Will Chadwick (Global) - How "Serious Games" are improving skills, knowledge and behaviour in European organisations

When discussing gaming in learning, I usually detect an aura of interest mingled with suspicion. After all, corporate learning is a serious business. Yet there is a huge difference between an employee reaching for their games console at home and the types of "serious games" that can facilitate learning and behaviour change in the office. In spite of the current economic climate, corporate cutbacks and constrained training budgets, we are seeing an inexorable growth in demand among European organisations for serious games as part of the corporate learning mix - because they deliver real results.

Today's business world is fast-moving and rapidly changing. To reflect this pace of business, organisations need the ability to accelerate on-boarding of new staff or upskill existing staff to deliver a competitive service and also become productive. In each case, the key to achieving a good return on investment in training is not just imparting knowledge but delivering practical skills and behaviour change that is converted into enhanced job skills, increased productivity, improved customer service or efficiencies in business operations. The more immersive world of gaming facilitates highly effective "learning by doing" that delivers results; moreover, the innovation that can be seen in high quality, serious games is attractive to employees who often see traditional e-learning training as uninspiring.

However, like all successful training, learning needs to be tailored to the organisational culture and need. For instance, a game designed to instruct Royal Mail employees in correct filling and lifting techniques for mail containers is very different to one designed to help improve the efficiency and accuracy of ICICI bank staff checking for errors on deposited cheques, or one designed to train employees of the Holland America Line in equipment inspection and maintenance procedures that are vital to the safety of its leisure cruise ships and their passengers. What is common to all three situations is that serious games test the player's ability to demonstrate a very specific set of business-critical skills, behaviours or knowledge. In addition, the gaming environment makes it easier to measure each employee's current level of ability (through their 'game score' or performance report) and whether their knowledge is improving over time (by comparing the scores of multiple game-playing sessions).

In this respect, gaming offers good value for money and an innovative and often more interesting method of delivering complex or repetitive information. The training is more than just a one-off; it is available on a constant basis and we know that individuals like to improve their scores while gaming, so they are more likely to undertake the training again and again. There is a desire to play, practice and perfect. This means employees are likely to end up spending a lot more time learning the subject than would be indicated by the simple length of one session of the game.

How do you ensure a successful outcome? Well, it's imperative that the business systems and animated skills relate to the real-life processes that need to be captured and integrated into the game system. As such, they are fully customised training interventions that are most cost-effective for large or complex organisations, where there is a need to train a large number of people or where training to eradicate inefficiencies will have a significant impact on costs or business results.
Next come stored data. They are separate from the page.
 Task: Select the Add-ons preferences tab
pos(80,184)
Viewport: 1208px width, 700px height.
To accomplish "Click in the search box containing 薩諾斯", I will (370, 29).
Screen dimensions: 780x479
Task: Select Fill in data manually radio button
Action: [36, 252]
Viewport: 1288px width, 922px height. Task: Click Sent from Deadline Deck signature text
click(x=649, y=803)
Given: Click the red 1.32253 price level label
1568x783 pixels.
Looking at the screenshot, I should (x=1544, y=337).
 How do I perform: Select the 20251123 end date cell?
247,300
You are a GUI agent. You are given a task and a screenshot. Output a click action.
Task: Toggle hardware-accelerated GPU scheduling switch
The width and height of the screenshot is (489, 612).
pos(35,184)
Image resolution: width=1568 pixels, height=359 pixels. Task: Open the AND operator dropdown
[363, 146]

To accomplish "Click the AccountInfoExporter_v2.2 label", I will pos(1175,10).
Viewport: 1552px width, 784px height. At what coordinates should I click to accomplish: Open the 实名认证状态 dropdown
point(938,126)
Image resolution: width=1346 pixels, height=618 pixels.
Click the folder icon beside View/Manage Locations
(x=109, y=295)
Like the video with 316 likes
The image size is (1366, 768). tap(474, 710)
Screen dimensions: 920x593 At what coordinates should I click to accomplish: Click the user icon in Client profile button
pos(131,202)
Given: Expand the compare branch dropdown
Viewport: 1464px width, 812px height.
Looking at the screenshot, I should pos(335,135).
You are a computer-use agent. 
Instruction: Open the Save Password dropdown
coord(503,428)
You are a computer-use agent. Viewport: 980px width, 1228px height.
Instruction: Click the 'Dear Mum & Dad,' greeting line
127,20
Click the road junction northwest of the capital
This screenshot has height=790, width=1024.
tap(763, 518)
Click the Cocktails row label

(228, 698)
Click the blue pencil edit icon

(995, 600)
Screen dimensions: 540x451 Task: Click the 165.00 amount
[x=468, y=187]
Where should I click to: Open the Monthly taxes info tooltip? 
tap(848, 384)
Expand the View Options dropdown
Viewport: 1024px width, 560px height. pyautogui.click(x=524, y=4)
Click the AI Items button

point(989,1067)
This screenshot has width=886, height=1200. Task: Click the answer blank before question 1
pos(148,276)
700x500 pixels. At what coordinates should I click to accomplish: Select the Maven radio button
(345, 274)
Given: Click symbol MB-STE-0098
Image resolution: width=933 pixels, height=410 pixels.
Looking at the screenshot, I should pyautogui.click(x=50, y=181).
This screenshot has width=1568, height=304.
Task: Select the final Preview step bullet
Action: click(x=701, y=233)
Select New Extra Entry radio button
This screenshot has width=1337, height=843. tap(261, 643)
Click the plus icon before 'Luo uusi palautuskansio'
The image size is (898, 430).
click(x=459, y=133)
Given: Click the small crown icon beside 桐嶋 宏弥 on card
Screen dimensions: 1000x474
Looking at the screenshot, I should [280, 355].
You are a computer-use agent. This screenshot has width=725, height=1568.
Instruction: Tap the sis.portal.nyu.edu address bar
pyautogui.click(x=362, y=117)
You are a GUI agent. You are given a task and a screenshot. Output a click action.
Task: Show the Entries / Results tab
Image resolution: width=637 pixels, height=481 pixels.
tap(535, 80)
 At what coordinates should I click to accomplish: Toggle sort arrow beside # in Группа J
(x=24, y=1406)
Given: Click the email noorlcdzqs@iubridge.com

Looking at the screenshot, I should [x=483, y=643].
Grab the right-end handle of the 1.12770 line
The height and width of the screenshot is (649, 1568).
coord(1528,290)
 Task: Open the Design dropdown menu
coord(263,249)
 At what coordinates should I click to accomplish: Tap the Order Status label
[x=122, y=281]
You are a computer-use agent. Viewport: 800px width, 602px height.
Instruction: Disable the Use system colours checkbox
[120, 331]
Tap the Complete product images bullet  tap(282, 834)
Experience has shown us that a skill-based serious game designed around actual skills and business rules can immediately help staff apply new knowledge in a confident way in their real-life work environment. Games, with their universal appeal and ability to involve learners, are being increasingly recognised as a means of effective learning; organisations that shy away from such techniques may lose their competitive advantage to more innovative competitors.

Will Chadwick is the Vice President of Tata Interactive Systems (TIS). TIS is a pioneer and global leader of customised learning solutions. TIS uniquely offers best practice and world class Centres of Excellence through e-learning, mobile learning, interactive portals, business simulations, serious games and 3D animations under one roof. Visit for further information.

By Will Chadwick, Vice President of Tata Interactive Systems (TIS)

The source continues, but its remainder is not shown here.